Railway station in Meiringen, Switzerland

Meiringen railway station (Bahnhof Meiringen) is a railway station, in the town of Meiringen in the Swiss canton of Bern, and at the junction of two railway lines. The Brünig line of the Zentralbahn is an inter-regional metre gauge railway that links Interlaken and Lucerne, whilst the Meiringen–Innertkirchen line of the Meiringen-Innertkirchen-Bahn (MIB) is a local railway that links to Innertkirchen and the Aare Gorge.

The station is served by passenger trains of both operators, and also provides an interchange with the local bus network provided by PostBus Switzerland. One such route connects to the Reichenbach Funicular, which links the town to the Reichenbach Falls. Another route provides a service to Grindelwald over the Grosse Scheidegg Pass, using a road closed to most other traffic.

==History==
The station was opened in 1888 by the Jura–Bern–Lucerne Railway, along with the rest of the central section of the Brünig line between Brienz and Alpnachstad stations. Initially onward journeys to Interlaken and Lucerne were accomplished by boat and the through rail route was not completed until 1916. Trains on the Brünig line were hauled by steam locomotives until the early 1940s, when the line was electrified. Ownership of the station was transferred to the Swiss Federal Railway in 1903, and to the Zentralbahn in 2004.

The Meiringen–Innertkirchen line was opened in 1926 as a construction railway for nearby hydro-electric plants, but it did not receive a licence to operate as a public passenger-carrying railway until 1946. Initially its passenger trains terminated at a separate platform just outside the main station, with only occasional freight trains crossing the level crossing into the station. The line initially used steam locomotives, subsequently assisted by battery-electric railcars, until the line was electrified in 1976.

Between 1912 and 1956, the forecourt of the station was the terminus of the Meiringen–Reichenbach–Aareschlucht tramway, an electric tramway that linked Meiringen with the Reichenbach Falls and the Aare Gorge.

== Layout ==
All trains on the Brünig line enter and leave the station at its western end, and must reverse in the station to continue their journey. Immediately to the west of the station is a junction and trains heading to Interlaken continue westwards down the valley of the Aare, whilst trains heading to Lucerne turn to the north and commence their climb to the Brünig Pass. The line up to the Brünig Pass is equipped with rack rails, and Meiringen is the furthest station from Interlaken that can be served by trains not fitted with rack equipment.

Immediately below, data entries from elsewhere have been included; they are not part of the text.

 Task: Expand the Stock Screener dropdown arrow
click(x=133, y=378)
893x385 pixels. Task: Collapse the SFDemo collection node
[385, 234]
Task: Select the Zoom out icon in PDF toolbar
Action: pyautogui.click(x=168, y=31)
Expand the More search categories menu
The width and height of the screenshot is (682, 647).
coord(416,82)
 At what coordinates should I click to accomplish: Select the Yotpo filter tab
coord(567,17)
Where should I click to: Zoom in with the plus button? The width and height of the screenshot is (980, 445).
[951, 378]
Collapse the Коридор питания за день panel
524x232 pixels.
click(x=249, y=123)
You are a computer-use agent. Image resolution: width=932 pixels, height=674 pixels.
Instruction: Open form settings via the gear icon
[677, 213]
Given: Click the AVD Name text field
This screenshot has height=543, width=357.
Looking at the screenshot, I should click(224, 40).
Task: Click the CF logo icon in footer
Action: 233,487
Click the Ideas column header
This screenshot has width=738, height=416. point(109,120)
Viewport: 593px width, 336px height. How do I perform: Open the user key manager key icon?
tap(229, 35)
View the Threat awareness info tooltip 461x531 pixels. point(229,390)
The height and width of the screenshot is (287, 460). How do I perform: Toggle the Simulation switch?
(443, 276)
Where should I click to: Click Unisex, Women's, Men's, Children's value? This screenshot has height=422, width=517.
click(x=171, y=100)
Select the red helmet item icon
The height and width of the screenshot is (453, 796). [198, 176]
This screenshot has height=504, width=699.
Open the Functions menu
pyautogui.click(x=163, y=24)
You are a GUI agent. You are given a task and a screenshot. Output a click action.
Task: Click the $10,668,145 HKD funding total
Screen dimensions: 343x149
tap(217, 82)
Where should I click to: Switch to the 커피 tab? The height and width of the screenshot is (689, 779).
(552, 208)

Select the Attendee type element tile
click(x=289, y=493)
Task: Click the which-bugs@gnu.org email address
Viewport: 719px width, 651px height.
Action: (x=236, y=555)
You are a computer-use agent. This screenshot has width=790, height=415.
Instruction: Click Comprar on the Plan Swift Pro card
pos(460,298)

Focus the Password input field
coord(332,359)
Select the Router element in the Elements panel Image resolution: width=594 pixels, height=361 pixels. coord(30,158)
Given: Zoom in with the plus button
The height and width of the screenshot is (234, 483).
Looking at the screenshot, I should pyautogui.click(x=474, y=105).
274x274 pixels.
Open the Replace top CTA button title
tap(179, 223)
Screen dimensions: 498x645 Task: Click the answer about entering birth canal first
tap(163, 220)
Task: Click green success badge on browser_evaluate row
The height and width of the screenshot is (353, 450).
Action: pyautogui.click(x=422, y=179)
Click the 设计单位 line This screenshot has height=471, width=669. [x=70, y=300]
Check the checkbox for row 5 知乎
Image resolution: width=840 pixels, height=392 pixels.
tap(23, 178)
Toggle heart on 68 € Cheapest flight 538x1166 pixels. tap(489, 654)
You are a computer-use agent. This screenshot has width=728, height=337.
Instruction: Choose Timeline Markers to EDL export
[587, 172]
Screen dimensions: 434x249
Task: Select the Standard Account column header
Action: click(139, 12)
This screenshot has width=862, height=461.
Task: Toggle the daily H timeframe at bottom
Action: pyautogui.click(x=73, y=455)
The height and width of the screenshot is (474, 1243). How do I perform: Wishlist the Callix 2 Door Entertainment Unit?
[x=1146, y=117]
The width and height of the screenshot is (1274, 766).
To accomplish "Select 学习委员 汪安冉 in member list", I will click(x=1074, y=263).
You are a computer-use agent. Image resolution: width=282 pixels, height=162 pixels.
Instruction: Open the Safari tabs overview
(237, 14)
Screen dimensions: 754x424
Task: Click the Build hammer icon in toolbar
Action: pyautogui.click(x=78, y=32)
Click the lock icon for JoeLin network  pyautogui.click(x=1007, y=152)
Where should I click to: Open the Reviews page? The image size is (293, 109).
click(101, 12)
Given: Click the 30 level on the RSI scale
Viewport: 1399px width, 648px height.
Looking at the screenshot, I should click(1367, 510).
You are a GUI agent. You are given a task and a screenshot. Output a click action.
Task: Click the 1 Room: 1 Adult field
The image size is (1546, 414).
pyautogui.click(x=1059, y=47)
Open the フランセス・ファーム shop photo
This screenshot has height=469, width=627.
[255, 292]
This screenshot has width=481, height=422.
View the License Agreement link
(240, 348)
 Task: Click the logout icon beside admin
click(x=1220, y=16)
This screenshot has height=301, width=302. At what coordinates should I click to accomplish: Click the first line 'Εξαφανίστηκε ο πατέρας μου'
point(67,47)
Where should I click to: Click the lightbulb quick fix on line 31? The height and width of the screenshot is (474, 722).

Trains on the Meiringen–Innertkirchen railway enter and leave by the station's eastern end. Although both railways are metre gauge and are physically connected, they use incompatible electrification systems. There are no through passenger trains, although freight traffic is interchanged.

The station has two west facing terminal platform tracks, numbered 1 and 2, and a third through platform track, numbered 3 for most of its length but 13 at its eastern end. Track 1 is served by a side platform adjacent to the station buildings, whilst 2 and 3 flank an island platform accessed by a concourse across the terminal end of tracks 1 and 2. Tracks 1, 2 and 3 are used by Brünig line trains, track 13 by Meiringen–Innertkirchen trains.

To the east of the station, the Meiringen–Innertkirchen railway crosses a level crossing and to the east of this is a further platform and terminal track. This was previously used by the Meiringen–Innertkirchen railway as its terminus, before a reorganisation of track and electrification systems allowed its extension into the main station.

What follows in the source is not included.